- **任务说明**
逐字抄写下方关于队列最大值的文档摘录中的一段，从“def pop_front(self) ->”开始，到“self.q.popleft()”结束。

- **文档摘录**
请定义一个队列并实现函数 max_value 得到队列里的最大值，要求函数max_value、push_back 和 pop_front 的均摊时间复杂度都是 O(1)。

若队列为空，pop_front 和 max_value  需要返回 -1

示例 1:

输入:
["MaxQueue","push_back","push_back","max_value","pop_front","max_value"]
[[],[1],[2],[],[],[]]
输出: [null,null,null,2,1,2]

示例 2:

输入:
["MaxQueue","pop_front","max_value"]
[[],[],[]]
输出: [null,-1,-1]

限制：

• 1 <= push_back,pop_front,max_value的总操作数 <= 10000
• 1 <= value <= 10^5

解法

利用一个辅助队列按单调顺序存储当前队列的最大值。

Python3

from collections import deque


class MaxQueue:

    def __init__(self):
        self.p = deque()
        self.q = deque()

    def max_value(self) -> int:
        return -1 if not self.q else self.q[0]

    def push_back(self, value: int) -> None:
        while self.q and self.q[-1] < value:
            self.q.pop()
        self.p.append(value)
        self.q.append(value)

    def pop_front(self) -> int:
        if not self.p:
            return -1
        res = self.p.popleft()
        if self.q[0] == res:
            self.q.popleft()
        return res


# Your MaxQueue object will be instantiated and called as such:
# obj = MaxQueue()
# param_1 = obj.max_value()
# obj.push_back(value)
# param_3 = obj.pop_front()

- **记录数据**
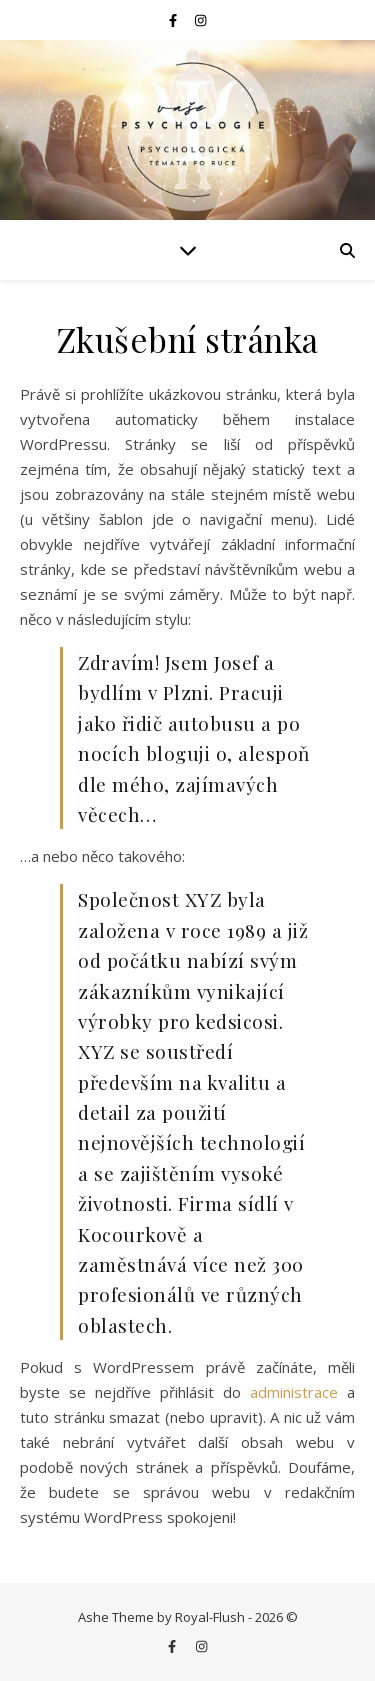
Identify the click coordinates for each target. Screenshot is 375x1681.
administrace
==
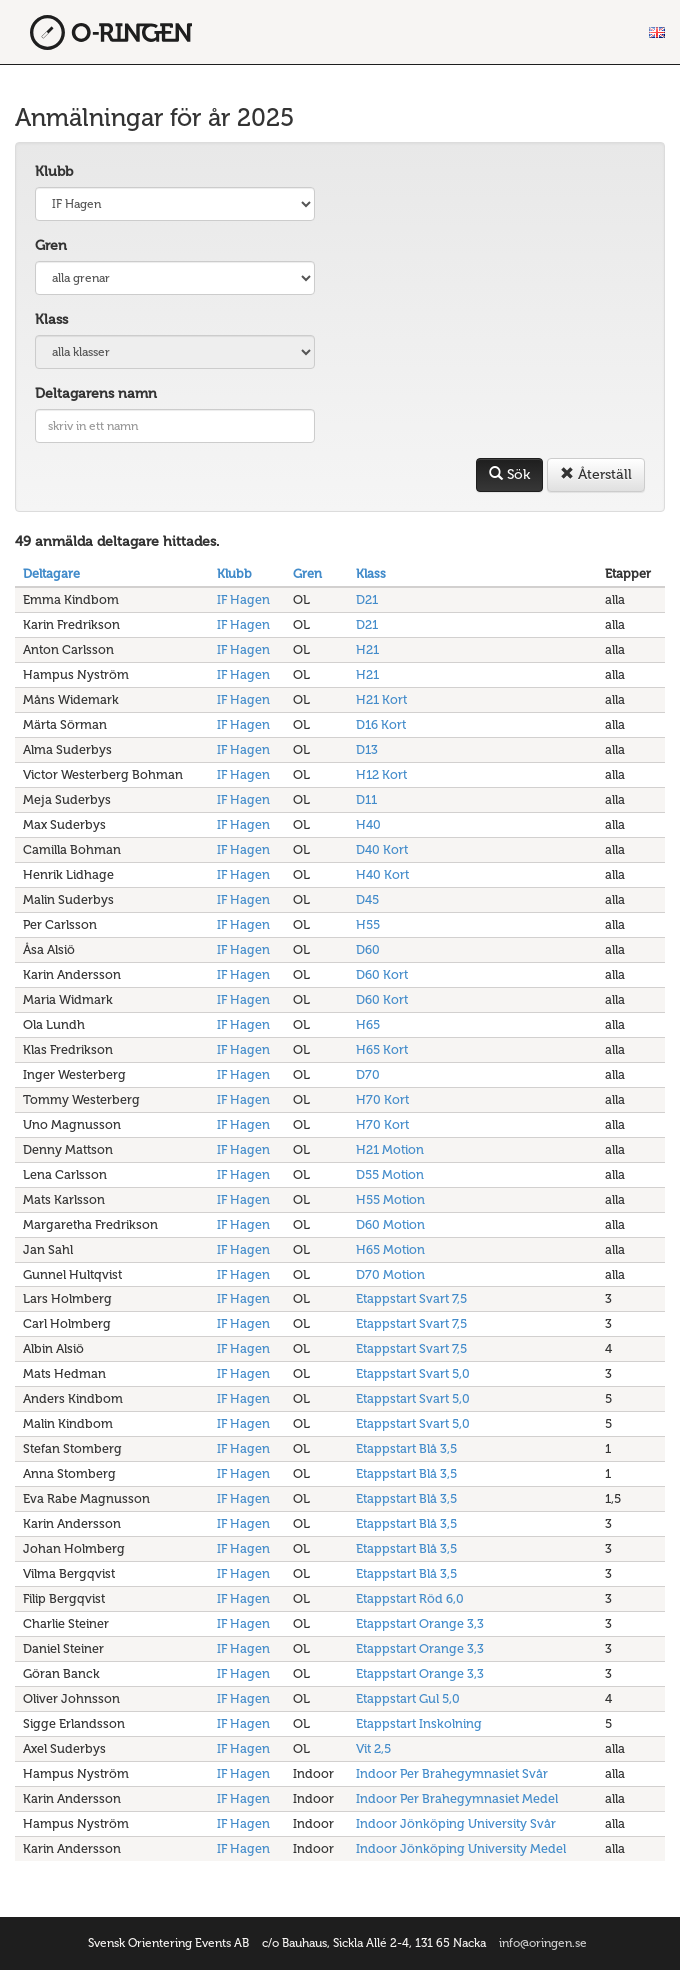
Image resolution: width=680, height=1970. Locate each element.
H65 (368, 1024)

- **完整输出**
def pop_front(self) -> int:
        if not self.p:
            return -1
        res = self.p.popleft()
        if self.q[0] == res:
            self.q.popleft()